*TASK GOAL:* Copy every record exactly as it appears in the data below.

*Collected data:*

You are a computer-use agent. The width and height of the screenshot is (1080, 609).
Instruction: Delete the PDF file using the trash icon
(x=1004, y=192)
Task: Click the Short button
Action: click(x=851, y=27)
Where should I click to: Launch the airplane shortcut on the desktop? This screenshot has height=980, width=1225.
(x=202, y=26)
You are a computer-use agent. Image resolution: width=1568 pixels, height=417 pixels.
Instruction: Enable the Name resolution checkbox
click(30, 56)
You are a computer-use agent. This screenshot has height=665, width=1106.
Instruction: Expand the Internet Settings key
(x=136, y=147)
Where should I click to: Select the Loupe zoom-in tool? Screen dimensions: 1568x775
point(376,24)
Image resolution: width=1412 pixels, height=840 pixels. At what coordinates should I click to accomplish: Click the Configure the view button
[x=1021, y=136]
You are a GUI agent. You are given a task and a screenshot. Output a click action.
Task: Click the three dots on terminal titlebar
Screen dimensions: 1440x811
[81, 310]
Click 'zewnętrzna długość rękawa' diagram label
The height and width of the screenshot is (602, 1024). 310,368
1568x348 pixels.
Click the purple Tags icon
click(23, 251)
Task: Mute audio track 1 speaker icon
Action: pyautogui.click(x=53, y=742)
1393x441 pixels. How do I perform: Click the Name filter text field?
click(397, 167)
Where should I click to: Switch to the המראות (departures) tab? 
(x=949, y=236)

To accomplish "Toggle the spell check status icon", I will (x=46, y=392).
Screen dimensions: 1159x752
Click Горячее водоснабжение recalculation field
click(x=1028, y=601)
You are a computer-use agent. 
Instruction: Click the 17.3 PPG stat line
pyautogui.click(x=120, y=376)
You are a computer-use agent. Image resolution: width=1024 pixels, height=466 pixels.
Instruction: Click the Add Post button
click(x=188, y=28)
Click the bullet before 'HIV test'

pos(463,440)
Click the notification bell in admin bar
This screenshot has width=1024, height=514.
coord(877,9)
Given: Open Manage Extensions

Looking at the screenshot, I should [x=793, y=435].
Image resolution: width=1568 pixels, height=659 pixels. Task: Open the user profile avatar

*REPLY TO THE EXERCISE:*
You are a computer-use agent. The width and height of the screenshot is (1080, 609).
Instruction: Delete the PDF file using the trash icon
(x=1004, y=192)
Task: Click the Short button
Action: click(x=851, y=27)
Where should I click to: Launch the airplane shortcut on the desktop? This screenshot has height=980, width=1225.
(x=202, y=26)
You are a computer-use agent. Image resolution: width=1568 pixels, height=417 pixels.
Instruction: Enable the Name resolution checkbox
click(30, 56)
You are a computer-use agent. This screenshot has height=665, width=1106.
Instruction: Expand the Internet Settings key
(x=136, y=147)
Where should I click to: Select the Loupe zoom-in tool? Screen dimensions: 1568x775
point(376,24)
Image resolution: width=1412 pixels, height=840 pixels. At what coordinates should I click to accomplish: Click the Configure the view button
[x=1021, y=136]
You are a GUI agent. You are given a task and a screenshot. Output a click action.
Task: Click the three dots on terminal titlebar
Screen dimensions: 1440x811
[81, 310]
Click 'zewnętrzna długość rękawa' diagram label
The height and width of the screenshot is (602, 1024). 310,368
1568x348 pixels.
Click the purple Tags icon
click(23, 251)
Task: Mute audio track 1 speaker icon
Action: pyautogui.click(x=53, y=742)
1393x441 pixels. How do I perform: Click the Name filter text field?
click(397, 167)
Where should I click to: Switch to the המראות (departures) tab? 
(x=949, y=236)

To accomplish "Toggle the spell check status icon", I will (x=46, y=392).
Screen dimensions: 1159x752
Click Горячее водоснабжение recalculation field
click(x=1028, y=601)
You are a computer-use agent. 
Instruction: Click the 17.3 PPG stat line
pyautogui.click(x=120, y=376)
You are a computer-use agent. Image resolution: width=1024 pixels, height=466 pixels.
Instruction: Click the Add Post button
click(x=188, y=28)
Click the bullet before 'HIV test'

pos(463,440)
Click the notification bell in admin bar
This screenshot has width=1024, height=514.
coord(877,9)
Given: Open Manage Extensions

Looking at the screenshot, I should [x=793, y=435].
Image resolution: width=1568 pixels, height=659 pixels. Task: Open the user profile avatar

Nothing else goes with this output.